The final pipe runs from the dry sump tank to the catch tank, requiring a hole to be cut in the top.
Next, the plenum could be refitted. This was removed from the engine months ago and sat in a corner. It therefore seemed deserving of a brief play before fitting it for the final time. It is the air intake for the engine, running from the air box (and filter) to the engine. It includes the throttle, which controls a very satisfying flow valve. Fitting was somewhat fiddly, as wherever one looks now there are pipes in the way, but it dropped in without much argument over the top of everything else.
With the engine now back in one piece, there was quite a lot of unpaired electrical connections - and zero guidance on where any of them go in the manual (apart from the battery connections, which were completely absent). So, I took some time to document them all, for use in an email to Caterham later.
That done, the next job was to start making connections into the cockpit. The brake connections were fitted in the factory. The clutch cable needed some protection adding to it and a single connection making to the cylinder located by the pedal box.
More interesting was the throttle cable. Fitting that required opening up the pedal box itself, so providing a view down into the driver's footwell. The brakes and clutch are both hydraulic systems. The throttle uses a bicycle brake cable to run directly to the throttle, which is on the other side of the engine.
The final "driving" connection is, of course, the steering. That has a single rod that runs (javelin-like and pointing at the driver's chest...) from a universal joint on the end of the steering rack straight through the pedal box and off to the steering wheel.
The big job for today was fitting the exhaust manifold. These thread though the bodywork and around the steering column. Step 1 was to add some protection to the body as it's a fiddly job involving chunky components and a flimsy panel. The assembly itself was five bolts (the middle ones bridging across two pipes) and two springs to provide some flex in the reduction pipe connection.
Quite why the steering column went in first I'm not sure, as it got in the way hugely.

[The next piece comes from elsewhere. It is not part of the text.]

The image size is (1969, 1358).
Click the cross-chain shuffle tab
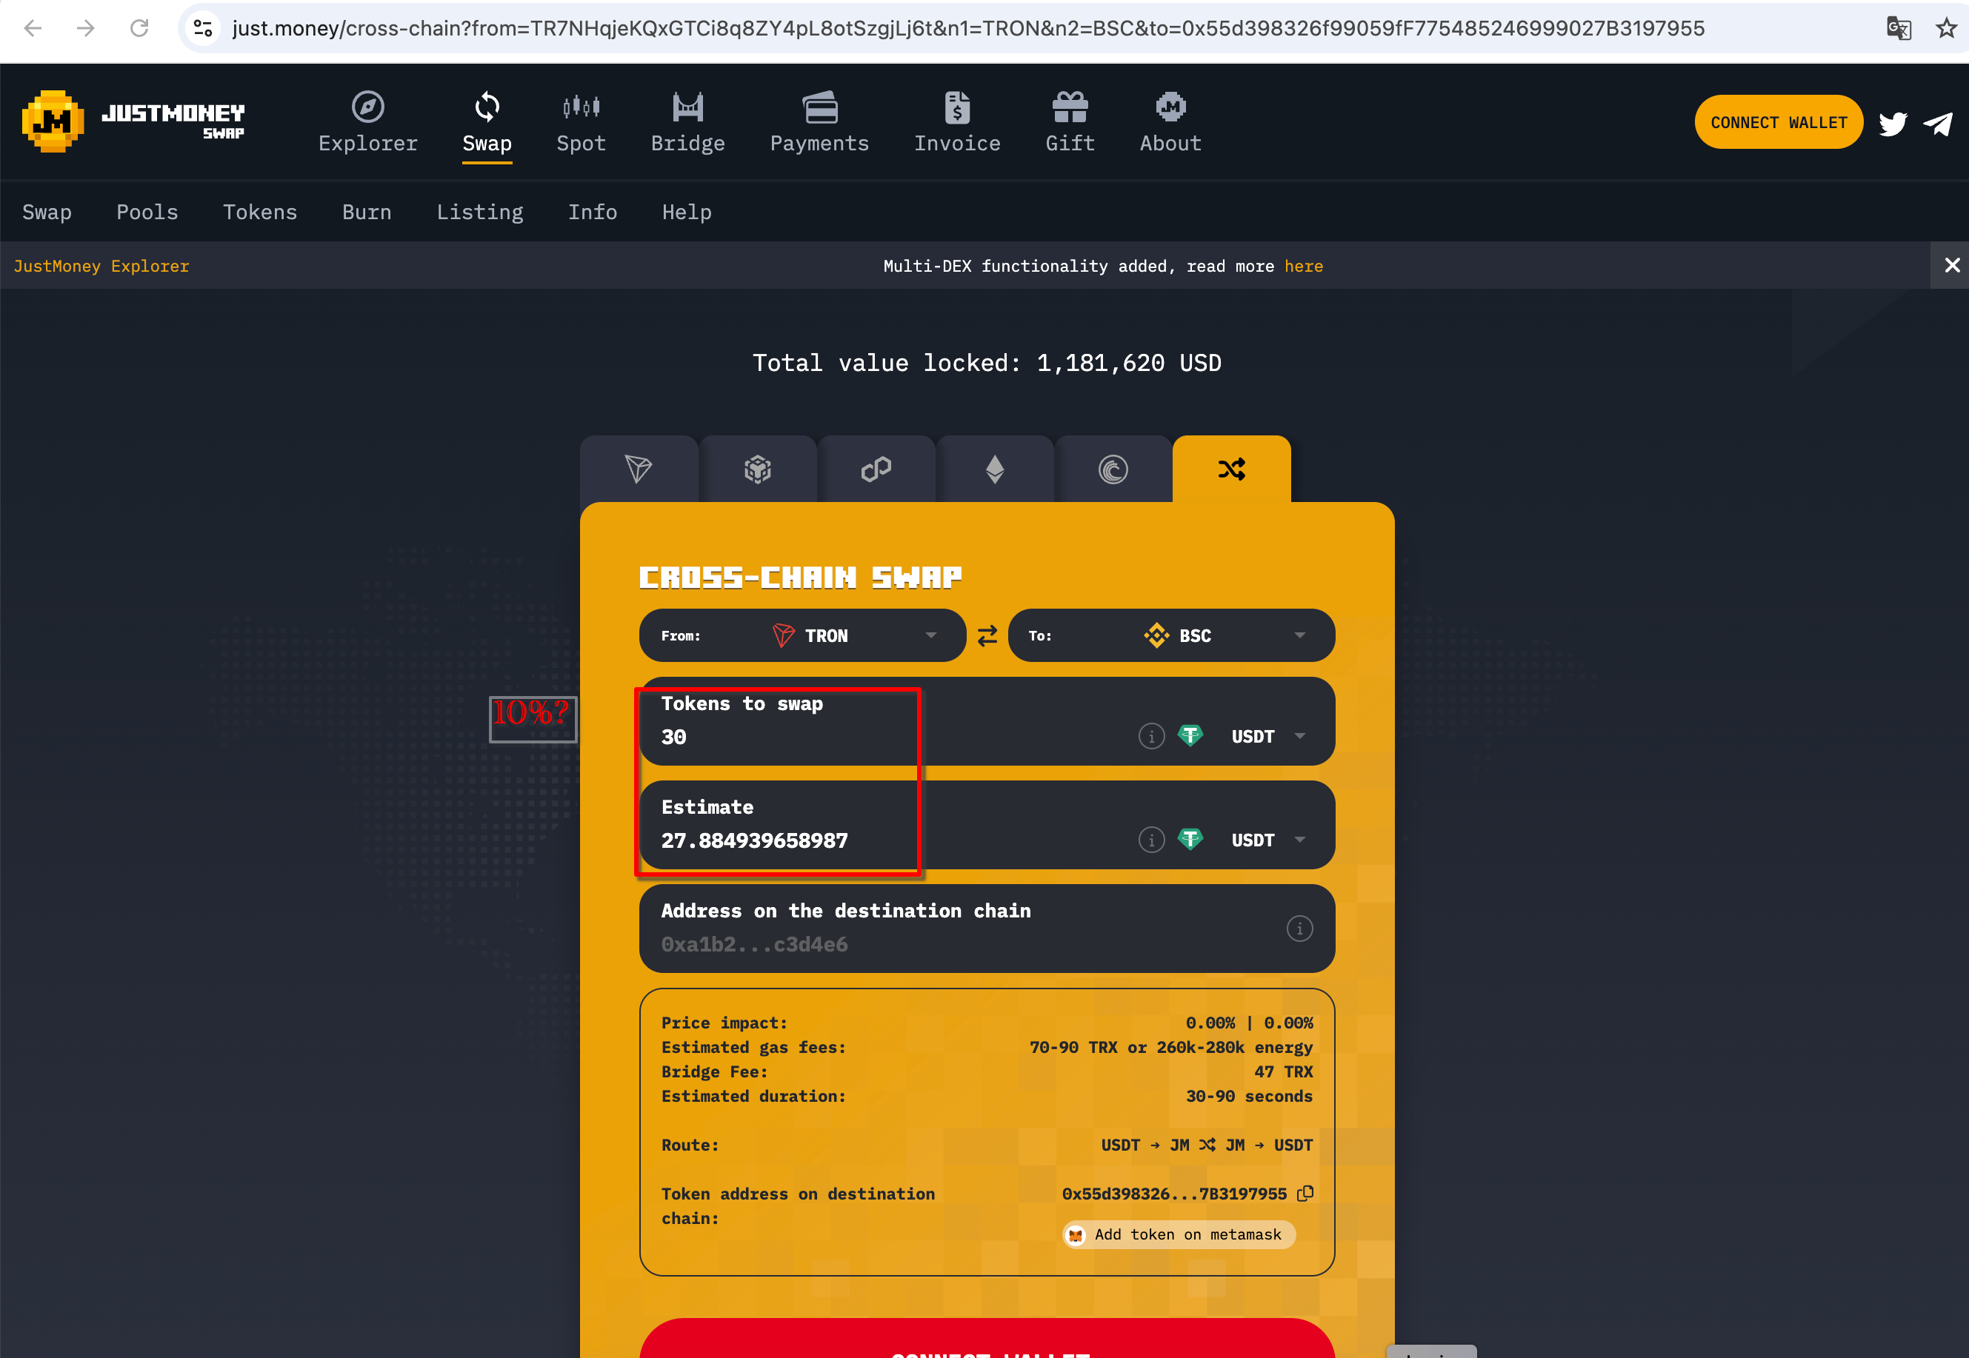(1231, 469)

The exhaust pipes themselves bolt directly to the engine block using five bolts - one at each end and the three in the middle bridging across two components. Efficient, but odd.
The individual pipes pass out of the body and then into a joining section that feeds to the first silencer (and, presumably, catalytic converter?). This joint is dry, and the parts held together by two springs (one each on diagonally-opposite pipes).
The upper end of the steering column fits into a telescopic section at the end which, in turn, has the quick-release for the steering wheel. The two halves clamp together using a custom clamp, but the bolts that came with it were clearly too big. Time to write another email to Caterham...
The bolts were stashed in a different bag to the rest of the components, obviously.